# Adding a fire box to a  Brinkman Smokin Pit



## porkaholic (Dec 16, 2009)

Has anyone added a Char Griller fire box (I think Target and Lowe's carry them) to the side of a Brinkman Smokin Pit?  I have a Brinkman that I bought many years ago and now I want to add a fire box and use the unit as a smoker.  Is anyone aware of mod problems I am going to run into?  Any thoughts are appreciated.


----------



## sniltz (Dec 16, 2009)

I put a firebox on my old smoke n pit.  Just size up the firebox where you want it, then cut out your hole.  Weld the firebox to the chamber and I also put a baffle on the other side of the hole.  I also put a piece of flashing in the smokestack.  Just remember to get a bigger firebox so it heats even in the chamber.  Mine is just a bit to small so I have to add a bigger fire than usual.


----------



## porkaholic (Dec 16, 2009)

Thanks for the information.  I thought that might be the way to go but was unsure.


----------



## jfskipper (Dec 30, 2009)

I have owned a Brinkman Smokin Pit for 6 years with great results.  The firebox simply "bolts" to the main pit with 4 screws and wing nuts.

Recently I added a rotersserie for chickens, etc.  If you put a hole on the left side above the firebox, the firebox lid will not open.  I dropped the hole 7 1/2 inches from the top of the Brinkman pit.  The spit rod actually protrudes through the top of the firebox.  So the rod gets hot - big deal.

My point: If you are considering an electric spit, you may want to "drop" the firebox several inches so you can position the rod the way you want.  Heat still rises.  

I also put a few bricks in the bottom of the fire pit so it will not wear out as fast.

jfskipper


----------



## porkaholic (Dec 30, 2009)

I ended up just mounting the fire box with the bolts that came with it.  I had to mark the template on the side of the Brinkman and then cut out the hole and drill new mounting holes.  This worked better than expected.  My other smoker is electric and I cannot get the higher temps in cold weather.  This new mod has no problem getting good smoking temps.  I also added a baffel and tuning plates.  Now this thing smokes like a champ.  In fact, if I am not careful I can get temps near 300 in now time, just had to try that to see what would happen.


----------



## triplebq (Dec 30, 2009)

I am planning on turning a Brinkman gas grille King to a Smoker . Mine has temp gauge in the top already and am wondering what else I will need to do ? It's my understanding you use both chr and wood for cooking right or wrong ? 



Got any Qview of yours ? Thanks


----------



## jeremymillrood (Dec 30, 2009)

Can someone post up a pic of this?
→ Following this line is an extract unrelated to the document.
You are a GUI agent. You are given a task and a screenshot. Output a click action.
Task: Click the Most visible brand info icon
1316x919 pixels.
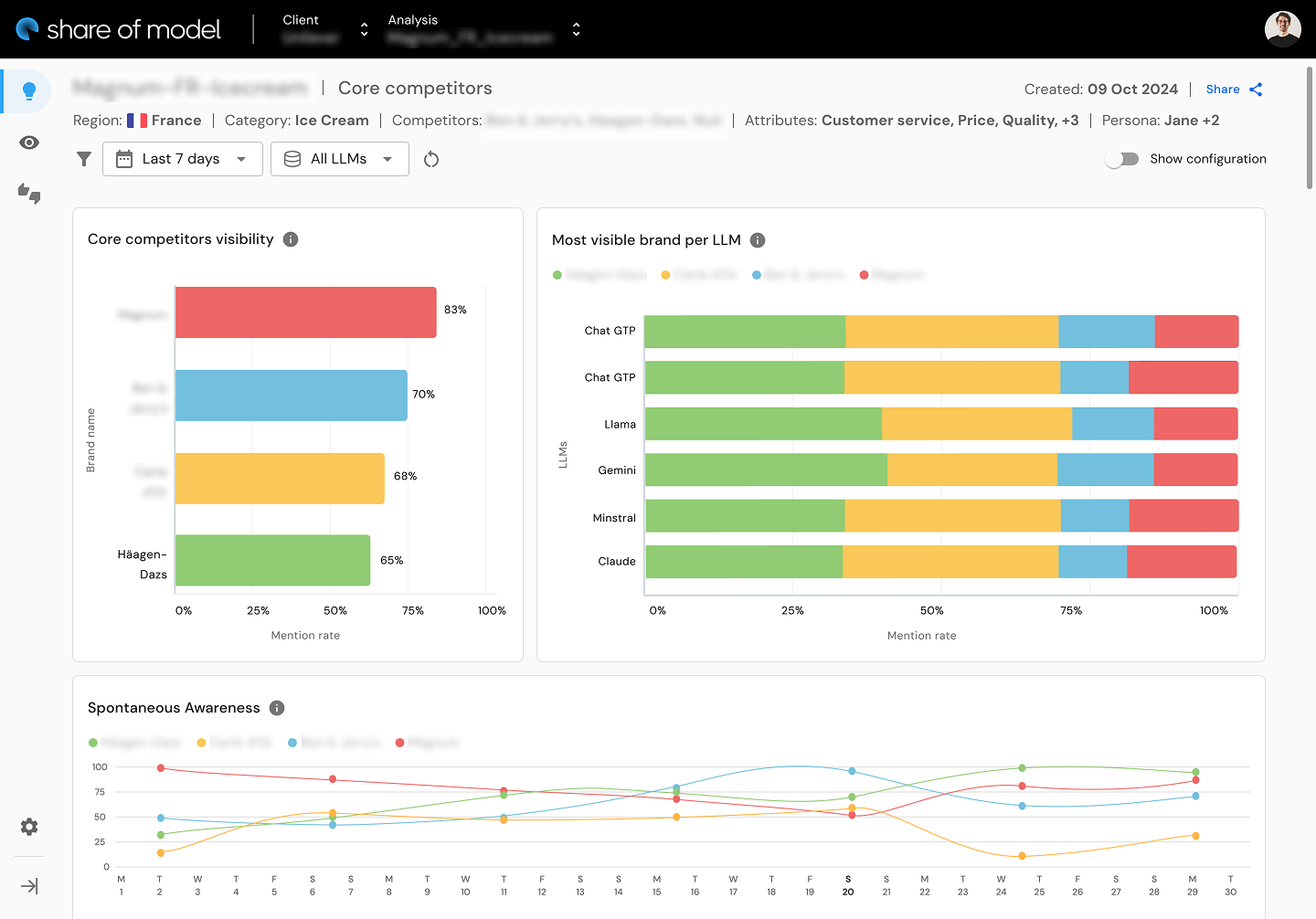(757, 239)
I'd like to see what this firebox looks like..I think I may have an idea. Also, does Lowes carry these in the winter time..the one near me pretty much puts away all of their grilling and BBQ stuff this time of year.


----------



## porkaholic (Dec 30, 2009)

Here is the smoker with the new fire box attached.  Notice that I had to place it on the left side with the opening opposite the opening of the pit.  This was due to smoke stack location.  I also repainted the old Brinkman.  Lowe's carries these year round in Idaho or at least they had one left on the shelf a few weeks ago.


----------



## jeremymillrood (Dec 30, 2009)

Thanks..I'm thinking I maybe able to use one of those to covert my vertical smoker to a side box..


----------



## triplebq (Dec 30, 2009)

*So the end slides out for cleaning and loading ? I saw someone had raised the box screen higher to keep the ashes from killing the fire . Thanks*


----------



## porkaholic (Dec 31, 2009)

The end does slide out for cleaning but I load the fire box by opening the lid.  As for raising the inside grate, a must do.  I leaned from someone on this site that the shaker basket sold at Lowe's, Char Broil brand I think, was a good charcoal basket and it works great.  Did my smoking yesterday using this basket for the first time.


----------



## triplebq (Dec 31, 2009)

*My NEW project is in the house ( so to speak ) ! I plan on adding a fire box to this . I just got it home ( FREEBIE >>>>> ) still works . SAo now I have planning to do for a new bottom with proper slant for grease draining , smoke stack location and a heat ( box ) fire or char coal . Any ideals and or tips would be greatly appreciated .  *


----------



## eaglewing (Dec 31, 2009)

You did a GOOD JOB. I have been suggesting this same thing to lots of friends of mine who just have pits and I know it's not hard to do. They just don't take the bait cuz I guess they're afraid.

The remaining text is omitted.